July 16, 2018
READ: 2 Corinthians 5:14-21
[God] gave us this wonderful message of reconciliation (v.19).
I found myself in a tense, combustible situation—standing between two groups of angry people who were nose to nose, boiling over with rage and hatred. One group spewed vile, dehumanising words at the other; then that group spewed vile, dehumanising words back. In that volatile space, both groups completely lost perspective of the other’s humanity. Locked in an intractable posture of opposition, neither side would acknowledge any common ground. Neither side would consider there might be some way to resolve their differences or even begin any kind of constructive conversation. Both sides felt wronged and wanted only to punish their foe.

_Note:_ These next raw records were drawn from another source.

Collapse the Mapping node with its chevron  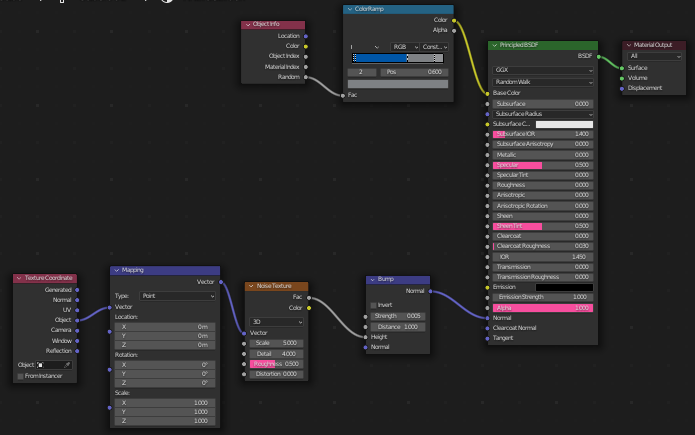pyautogui.click(x=117, y=270)
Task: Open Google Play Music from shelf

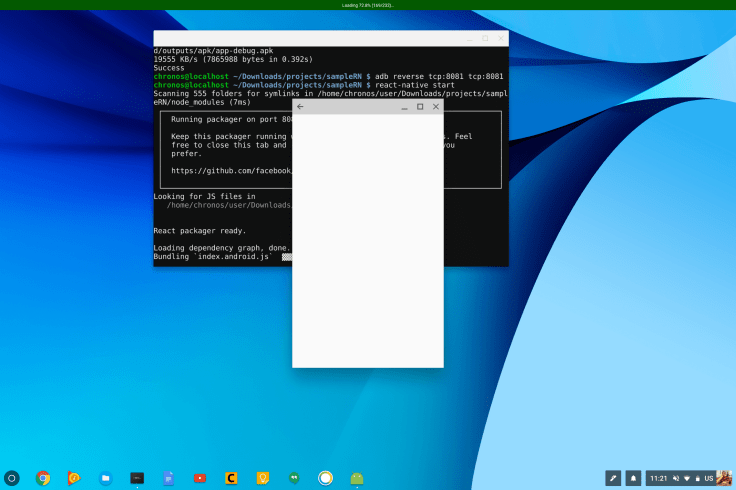Action: click(74, 478)
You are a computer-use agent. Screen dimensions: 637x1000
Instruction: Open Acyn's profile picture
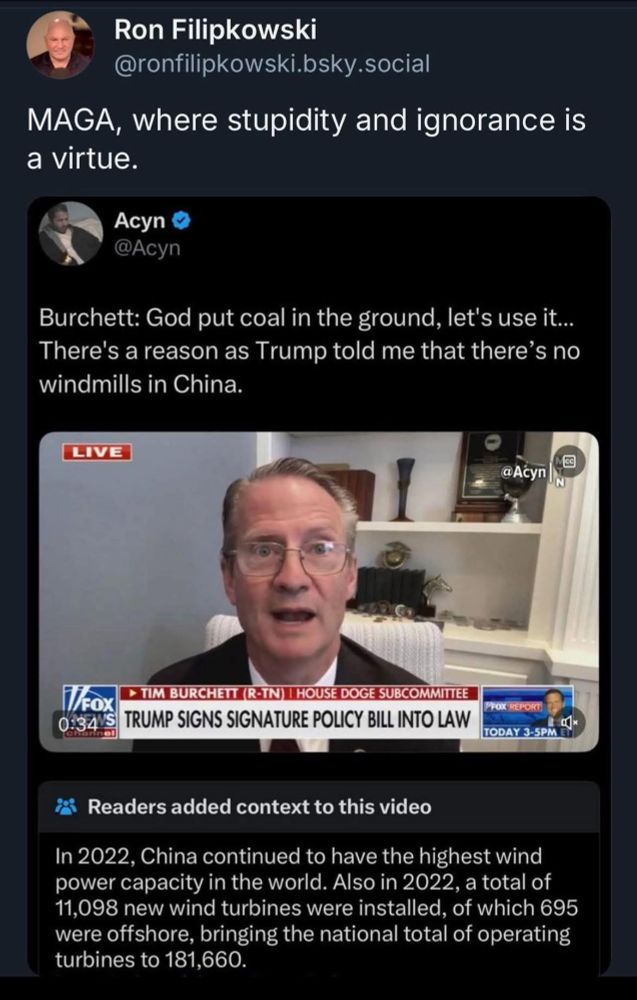click(x=71, y=233)
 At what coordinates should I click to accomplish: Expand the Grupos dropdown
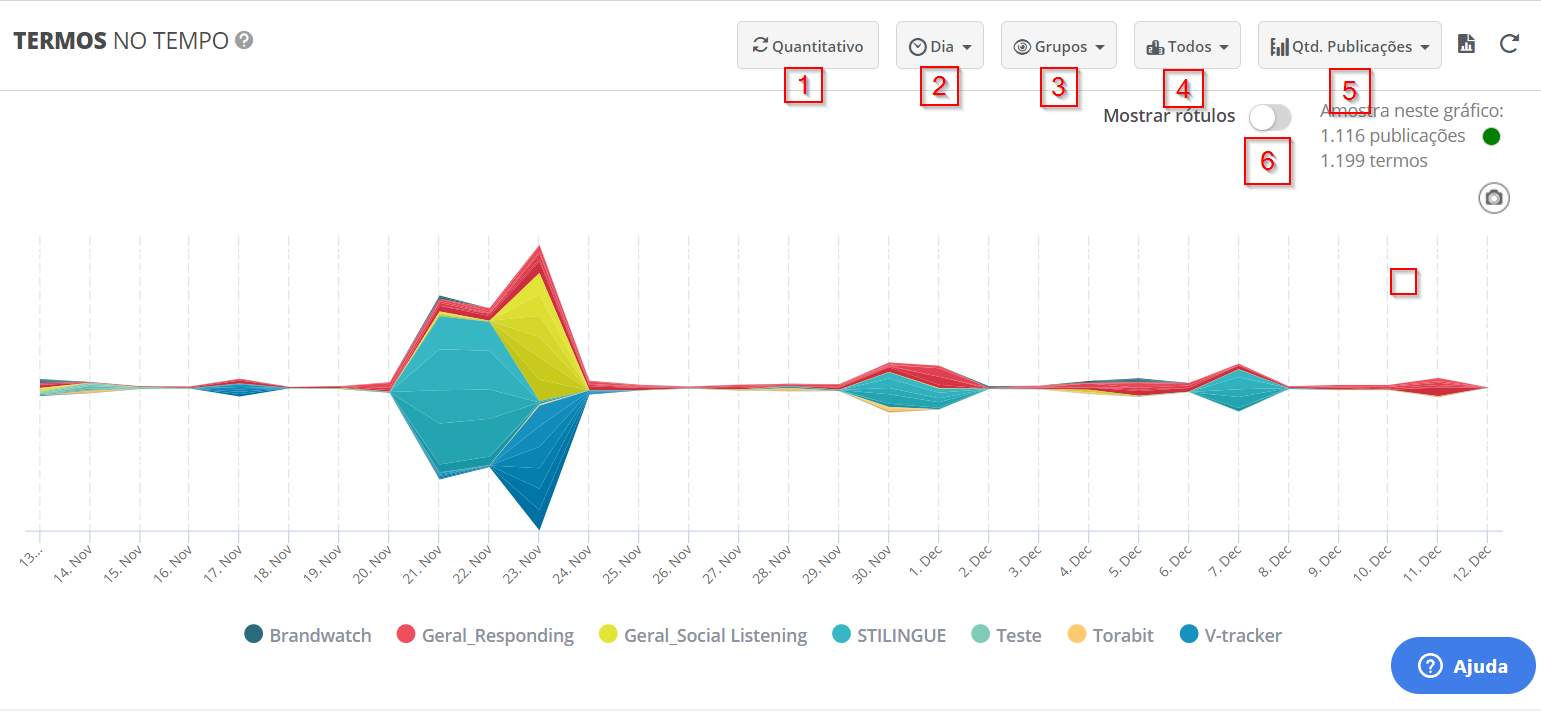(x=1058, y=46)
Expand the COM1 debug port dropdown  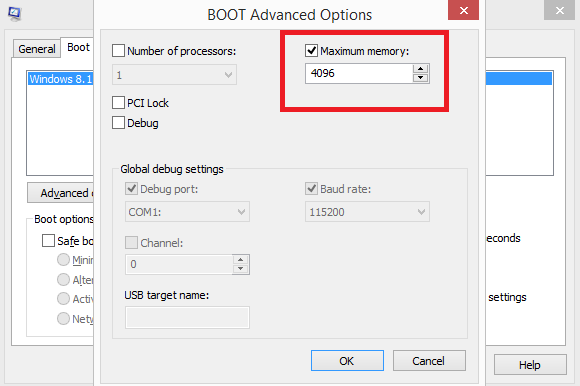point(187,211)
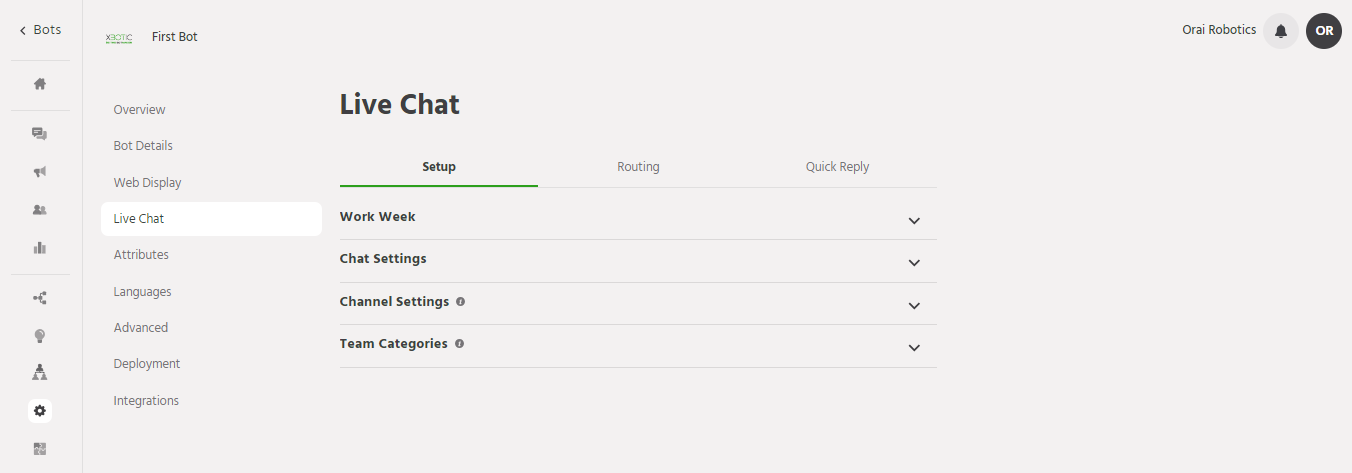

In contrast, when Jesus confronted sin, His ultimate goal was always reconciliation. Jesus’ mission was to reach out to those who “were far away from God” and bring them near (Ephesians 2:13). He reached out to all of us, though we’ve all rebelled against God and resisted His love. He moved right past our ignorance and our protests in order to offer us healing. “God was in Christ,” Paul tells us, “reconciling the world to himself, no longer counting people’s sins against them” (2 Corinthians 5:19).
And this posture of reconciliation isn’t merely the way Jesus lived but also how He calls us to live. Christ “gave us this wonderful message of reconciliation” (v.19). Now He’s chosen to reconcile the world through us. “We are Christ’s ambassadors; God is making his appeal through us” (v.20).
In conflicts, we should never seek revenge. Rather, we should seek healing and reconciliation. We’re not to inflict pain on those who have wronged us but seek the possibility of forgiveness and the divine mending Jesus brings.
365-day plan: Mark 6:14-29
Read Ephesians 2:11-12.Who needed to be reconciled here? What did this reconciliation cost Jesus?
When are you tempted to seek revenge? Who’s offered you reconciliation, and how did that feel?